- **SUPPLIED TEXT**:
+-------+

From U.S. v. Griffith, decided yesterday by Judge P. Kevin Castel (S.D.N.Y.):

Defendant Virgil Griffith is charged in an indictment with conspiring to violate the International Emergency Economic Powers Act (“IEEPA”), 50 U.S.C. §§ 1701–1706. The indictment alleges that an object of the fifteen-month conspiracy was to provide services to the Democratic People’s Republic of North Korea (“DPRK”) without the required government approvals. He now moves to dismiss the indictment …. [U]pon review of the law governing the offense conduct, the indictment states a federal crime and violates no constitutional prohibition….

Griffith asserts that he is an American citizen from Tuscaloosa, who at the time of the acts underlying the indictment, was domiciled in Singapore working for the Ethereum Foundation as a Senior Researcher. His position was similar to a business development manager for the Foundation. As part of his employment and interest in cryptocurrencies, Griffith spoke and gave presentations at various panels or conferences about the technology.

In August 2018, Griffith learned about a cryptocurrency conference in North Korea. Since early 2018, Griffith wanted to establish an Ethereum environment in the DPRK, at one point texting a colleague, “we’d love to make an Ethereum trip to the DPRK and setup an Ethereum node…. It’ll help them circumvent the current sanctions on them.” Griffith also sent texts to a colleague speculating that while he was not sure why the DPRK was interested in cryptocurrencies, it was “probably avoiding sanctions.”

+-------+

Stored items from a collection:
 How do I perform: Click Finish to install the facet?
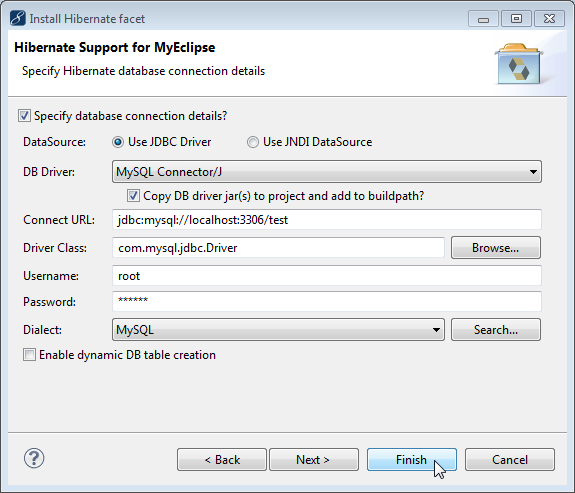[412, 459]
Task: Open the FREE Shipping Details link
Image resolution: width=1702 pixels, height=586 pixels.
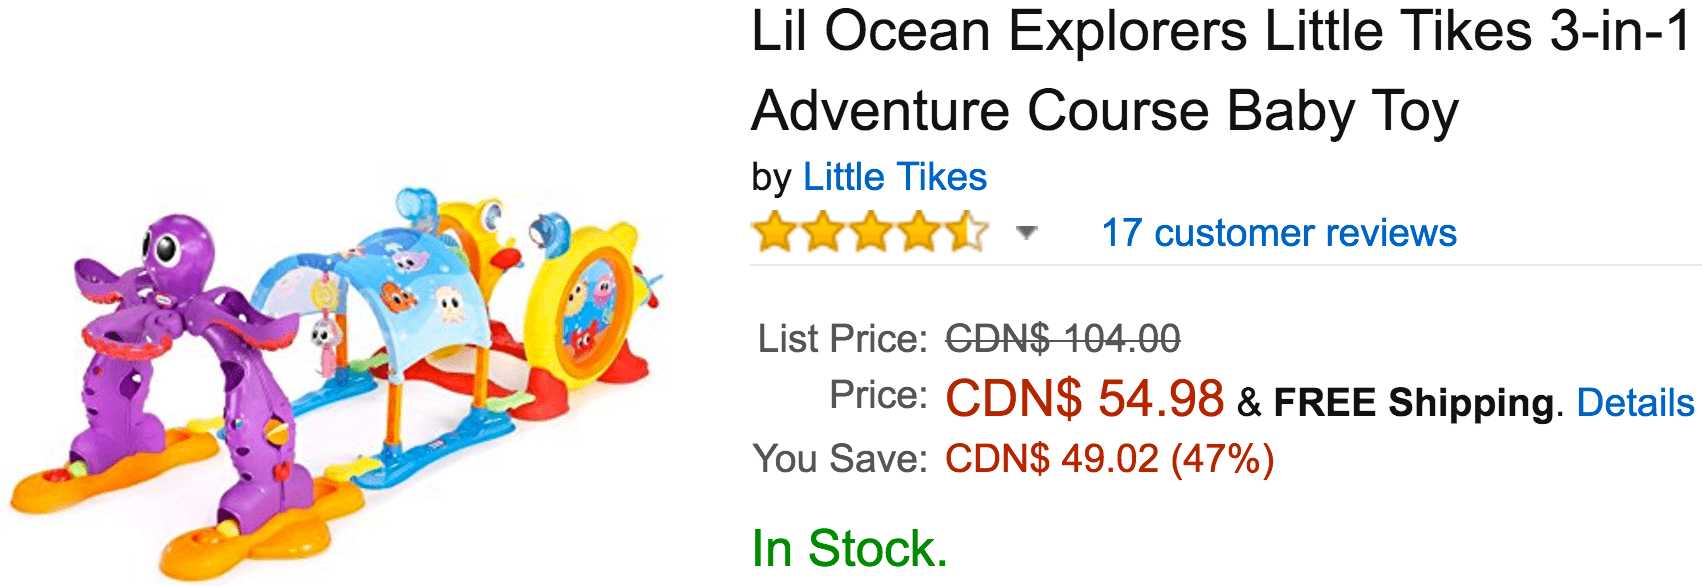Action: pyautogui.click(x=1635, y=403)
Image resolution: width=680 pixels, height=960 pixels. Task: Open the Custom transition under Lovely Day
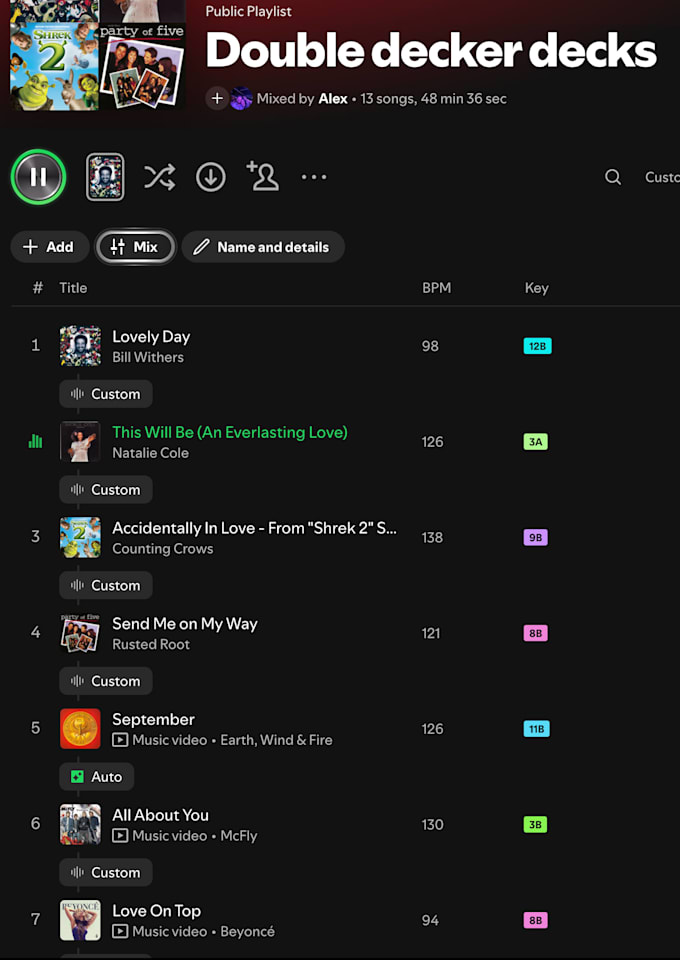click(106, 394)
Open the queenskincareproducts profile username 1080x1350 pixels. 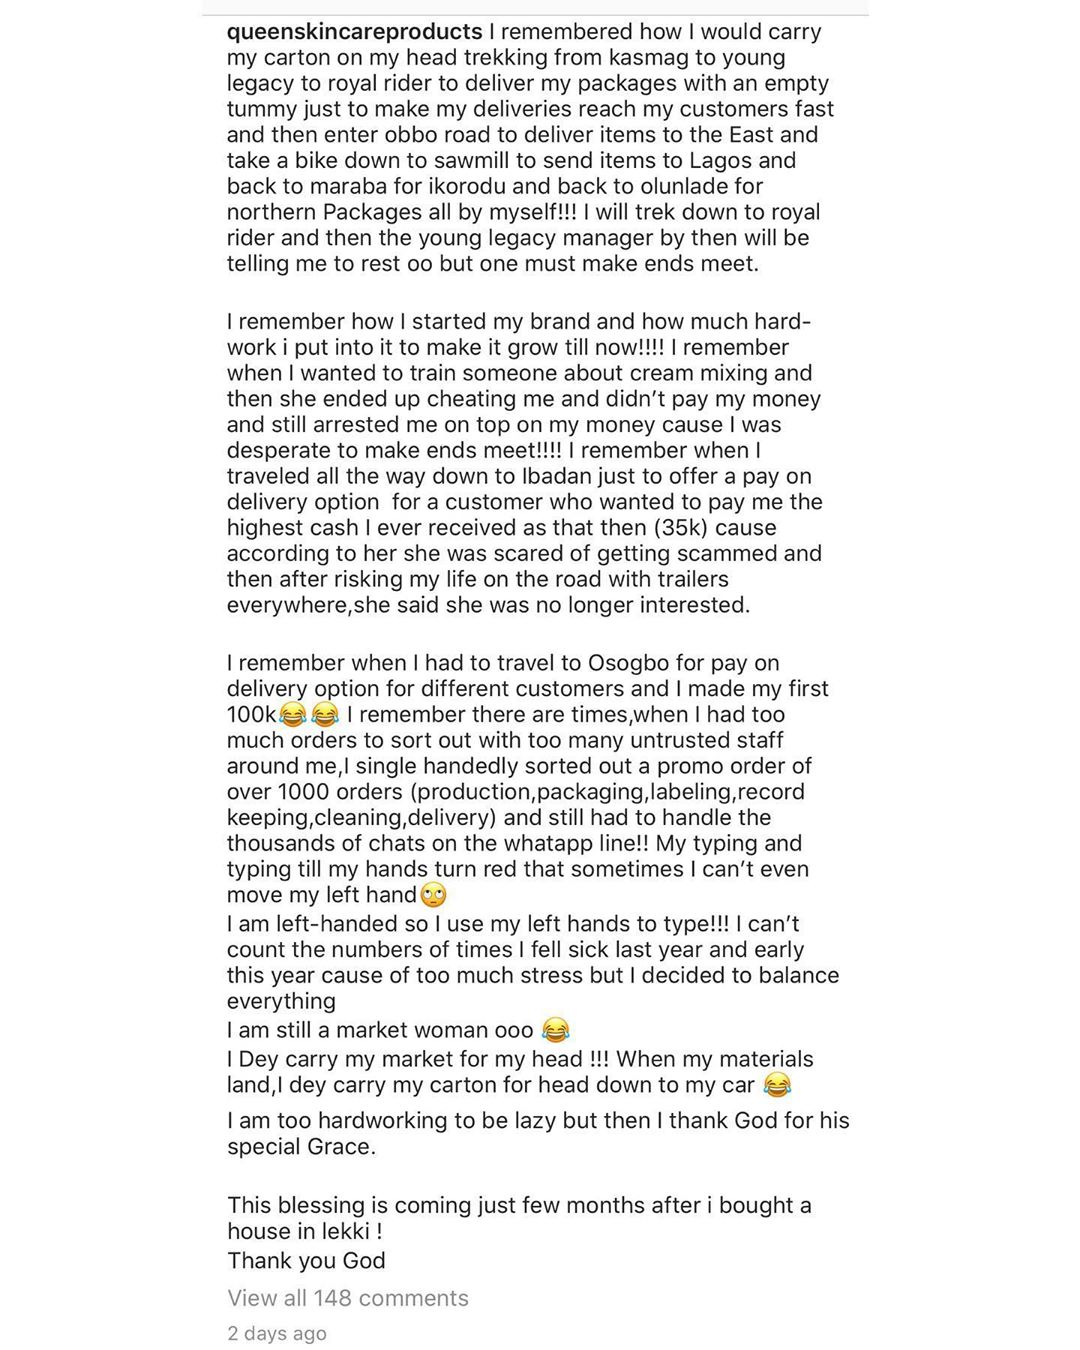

+-------+

- **EXERCISE A**:
Answer these questions from the U.S. v. Griffith excerpt:
(i) Which act is Griffith charged with conspiring to violate?
(ii) Where was Griffith domiciled at the time of the acts underlying the indictment?
(iii) In what month and year did Griffith learn about a cryptocurrency conference in North Korea?
- **EXERCISE B**: Reproduce the part of the U.S. v. Griffith excerpt starting with "From U.S. v." and going on through "no constitutional prohibition….".

- **TASK SOLUTION A**:
(i) The International Emergency Economic Powers Act (IEEPA), 50 U.S.C. §§ 1701–1706.
(ii) Singapore.
(iii) August 2018.

- **TASK SOLUTION B**:
From U.S. v. Griffith, decided yesterday by Judge P. Kevin Castel (S.D.N.Y.):

Defendant Virgil Griffith is charged in an indictment with conspiring to violate the International Emergency Economic Powers Act (“IEEPA”), 50 U.S.C. §§ 1701–1706. The indictment alleges that an object of the fifteen-month conspiracy was to provide services to the Democratic People’s Republic of North Korea (“DPRK”) without the required government approvals. He now moves to dismiss the indictment …. [U]pon review of the law governing the offense conduct, the indictment states a federal crime and violates no constitutional prohibition….